La conduite interministérielle de crise
  • acteurs : ministre de l’intérieur + centre interministériel de crise (CIC).
  • présidence : direction de planification de sécurité nationale (DPSN).
  • localisation : place Beauvau.
  • composition : adaptée à la nature particulière de chaque crise.
  • rôles : conduite interministérielle de la crise sur le territoire + cohérence de la manœuvre civile avec celle des moyens militaires + information des plus hautes autorités de l’État + conduite d’une réponse opérationnelle.
  • moyen : réseau avec les autres ministères.

A noter que le CIC se décompose en 3 cellules : décision, situation et communication.


Le CIC
Cellule décision Cellule situation Cellule communication
vocation stratégique vocation informative vocation relationnelle
décisions, formules adressées au Premier ministre ou au Président de la République + entre le niveau politique et niveau opérationnel. synthèse des points de situation + anticipation de l’avancement de la situation + suivi des opérations. relations médias + Internet + réseaux sociaux + mise en place de langage spécifique.
environ 20 personnes (hauts fonctionnaires de défense et de sécurité…). environ 20 personnes (représentants des services en contact avec leur centre ministériel de crise et celui opérationnel + représentants des ministères concernés par la crise). environ 15 personnes (communicants des ministères concernés, délégué à l’information et à la communication, porte-parole du ministère de l’Intérieur…).

Et après la crise ?

Au coeur des situations d’urgence, nous pouvons citer la direction générale de la sécurité civile et de la gestion de crises, rattachée au ministère de l’Intérieur.

Puisqu’il ne s’agit pas de méconnaitre les difficultés sur le terrain, notamment en cas de crise touchant la sécurité des individus, la prise en charge des potentielles victimes est orchestrée par la Sécurité civile.

Composée des sapeurs-pompiers, appuyés par les diverses associations spécialisées dans le secours à la personne (Protection civile, Croix-Rouge…), leur intervention relève de la performance, agissant rapidement sur l’ensemble du territoire nationale.

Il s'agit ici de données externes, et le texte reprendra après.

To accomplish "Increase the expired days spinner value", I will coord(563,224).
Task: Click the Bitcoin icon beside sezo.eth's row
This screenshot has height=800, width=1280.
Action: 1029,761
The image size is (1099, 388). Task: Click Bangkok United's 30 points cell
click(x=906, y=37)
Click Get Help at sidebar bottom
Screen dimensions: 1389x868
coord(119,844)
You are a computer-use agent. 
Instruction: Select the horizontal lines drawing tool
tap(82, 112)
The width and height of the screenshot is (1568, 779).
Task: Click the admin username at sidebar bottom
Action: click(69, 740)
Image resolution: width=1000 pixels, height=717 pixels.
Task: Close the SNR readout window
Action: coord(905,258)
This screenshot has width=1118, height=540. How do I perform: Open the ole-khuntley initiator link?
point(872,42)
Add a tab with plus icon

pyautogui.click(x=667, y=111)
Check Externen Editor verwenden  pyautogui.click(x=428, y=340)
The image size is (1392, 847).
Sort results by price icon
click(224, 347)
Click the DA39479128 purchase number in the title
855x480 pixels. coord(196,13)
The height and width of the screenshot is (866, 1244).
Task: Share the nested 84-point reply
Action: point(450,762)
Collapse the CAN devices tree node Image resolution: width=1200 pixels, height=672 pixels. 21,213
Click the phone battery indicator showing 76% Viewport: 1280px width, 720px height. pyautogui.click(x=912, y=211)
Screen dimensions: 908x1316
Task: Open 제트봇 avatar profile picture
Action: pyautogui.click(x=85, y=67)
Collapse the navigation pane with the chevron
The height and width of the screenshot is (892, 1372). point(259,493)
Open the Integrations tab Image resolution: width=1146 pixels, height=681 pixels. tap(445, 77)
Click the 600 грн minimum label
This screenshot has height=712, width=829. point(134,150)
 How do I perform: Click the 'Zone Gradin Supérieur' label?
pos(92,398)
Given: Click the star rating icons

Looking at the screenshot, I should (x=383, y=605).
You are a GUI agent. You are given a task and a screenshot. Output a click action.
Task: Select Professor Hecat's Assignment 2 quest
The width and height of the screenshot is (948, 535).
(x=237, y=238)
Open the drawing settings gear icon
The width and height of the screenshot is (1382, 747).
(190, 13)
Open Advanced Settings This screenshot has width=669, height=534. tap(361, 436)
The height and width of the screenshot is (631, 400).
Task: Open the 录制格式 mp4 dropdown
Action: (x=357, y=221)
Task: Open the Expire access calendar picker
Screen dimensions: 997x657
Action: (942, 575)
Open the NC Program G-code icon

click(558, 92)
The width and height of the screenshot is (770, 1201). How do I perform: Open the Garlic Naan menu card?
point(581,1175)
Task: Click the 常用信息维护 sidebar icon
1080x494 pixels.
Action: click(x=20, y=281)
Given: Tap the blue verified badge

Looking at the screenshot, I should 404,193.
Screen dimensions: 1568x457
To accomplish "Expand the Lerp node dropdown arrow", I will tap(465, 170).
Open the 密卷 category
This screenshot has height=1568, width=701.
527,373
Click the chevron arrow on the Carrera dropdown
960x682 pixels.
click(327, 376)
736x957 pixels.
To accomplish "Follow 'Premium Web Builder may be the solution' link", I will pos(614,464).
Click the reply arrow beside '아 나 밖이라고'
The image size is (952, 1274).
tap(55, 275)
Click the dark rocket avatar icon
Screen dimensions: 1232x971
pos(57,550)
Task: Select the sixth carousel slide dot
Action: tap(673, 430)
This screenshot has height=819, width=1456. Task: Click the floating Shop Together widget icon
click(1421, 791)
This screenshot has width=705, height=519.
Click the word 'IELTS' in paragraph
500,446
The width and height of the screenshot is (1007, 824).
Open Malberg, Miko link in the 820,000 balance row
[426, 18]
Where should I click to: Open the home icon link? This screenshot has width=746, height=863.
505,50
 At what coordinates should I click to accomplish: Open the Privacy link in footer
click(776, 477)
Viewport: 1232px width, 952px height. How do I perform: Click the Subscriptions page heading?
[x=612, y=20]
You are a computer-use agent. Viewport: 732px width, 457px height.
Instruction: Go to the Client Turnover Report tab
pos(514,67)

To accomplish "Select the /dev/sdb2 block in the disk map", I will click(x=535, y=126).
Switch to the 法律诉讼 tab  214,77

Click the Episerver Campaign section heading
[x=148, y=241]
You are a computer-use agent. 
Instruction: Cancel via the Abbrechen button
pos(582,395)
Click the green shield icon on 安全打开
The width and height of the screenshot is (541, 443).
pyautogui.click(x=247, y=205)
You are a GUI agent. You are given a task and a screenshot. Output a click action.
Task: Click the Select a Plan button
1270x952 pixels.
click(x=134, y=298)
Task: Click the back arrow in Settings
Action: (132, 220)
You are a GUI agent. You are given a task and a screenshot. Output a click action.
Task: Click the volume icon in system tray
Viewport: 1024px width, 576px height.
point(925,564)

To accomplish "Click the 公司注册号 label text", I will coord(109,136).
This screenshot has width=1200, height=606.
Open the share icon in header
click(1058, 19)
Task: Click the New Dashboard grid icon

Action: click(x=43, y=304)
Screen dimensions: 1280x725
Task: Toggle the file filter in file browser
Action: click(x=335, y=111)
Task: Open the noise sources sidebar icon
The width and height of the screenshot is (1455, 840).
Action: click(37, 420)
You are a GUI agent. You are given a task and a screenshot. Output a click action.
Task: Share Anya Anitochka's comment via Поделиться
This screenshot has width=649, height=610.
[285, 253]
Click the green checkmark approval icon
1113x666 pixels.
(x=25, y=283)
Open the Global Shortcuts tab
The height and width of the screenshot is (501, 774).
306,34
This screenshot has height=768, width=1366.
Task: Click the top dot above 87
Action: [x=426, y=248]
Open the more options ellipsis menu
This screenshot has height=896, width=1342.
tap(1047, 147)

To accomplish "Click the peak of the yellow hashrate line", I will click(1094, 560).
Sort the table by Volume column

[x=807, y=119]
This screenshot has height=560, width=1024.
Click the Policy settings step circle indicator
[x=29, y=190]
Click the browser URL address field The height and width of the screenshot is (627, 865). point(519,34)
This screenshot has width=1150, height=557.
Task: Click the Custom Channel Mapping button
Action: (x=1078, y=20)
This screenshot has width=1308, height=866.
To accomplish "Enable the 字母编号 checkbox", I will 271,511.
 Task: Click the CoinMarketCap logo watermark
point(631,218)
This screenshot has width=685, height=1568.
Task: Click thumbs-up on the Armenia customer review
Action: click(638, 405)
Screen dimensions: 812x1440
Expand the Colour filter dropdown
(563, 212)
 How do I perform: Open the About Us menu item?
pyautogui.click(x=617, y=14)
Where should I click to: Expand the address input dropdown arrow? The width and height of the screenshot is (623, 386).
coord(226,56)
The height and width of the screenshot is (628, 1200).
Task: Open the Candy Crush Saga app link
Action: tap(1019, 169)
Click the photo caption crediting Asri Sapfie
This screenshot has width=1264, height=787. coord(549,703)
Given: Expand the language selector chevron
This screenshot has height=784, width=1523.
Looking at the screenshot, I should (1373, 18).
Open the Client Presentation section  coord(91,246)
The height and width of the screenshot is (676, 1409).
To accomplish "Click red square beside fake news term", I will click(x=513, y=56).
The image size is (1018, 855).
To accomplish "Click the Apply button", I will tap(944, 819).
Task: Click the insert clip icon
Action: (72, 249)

Répondant toujours présent dans les situations ordinaires et exceptionnelles, ces hommes et ses femmes accompagnent en permanence les personnes dans le besoin, représentant concrètement le lien de solidarité et de soutien que les autres acteurs de la crise souhaitent établir entre tous les Français.

Par cette proximité, cette direction générale élabore continuellement des programmes de sensibilisation et d’apprentissage à destination des citoyens, qu’ils soient acteurs éloignés ou non de la survenance d’une crise. La volonté de limiter l’impact de celle-ci sur la population anime le ministère de l’Intérieur, toujours à la recherche du frêle équilibre entre sécurité et liberté.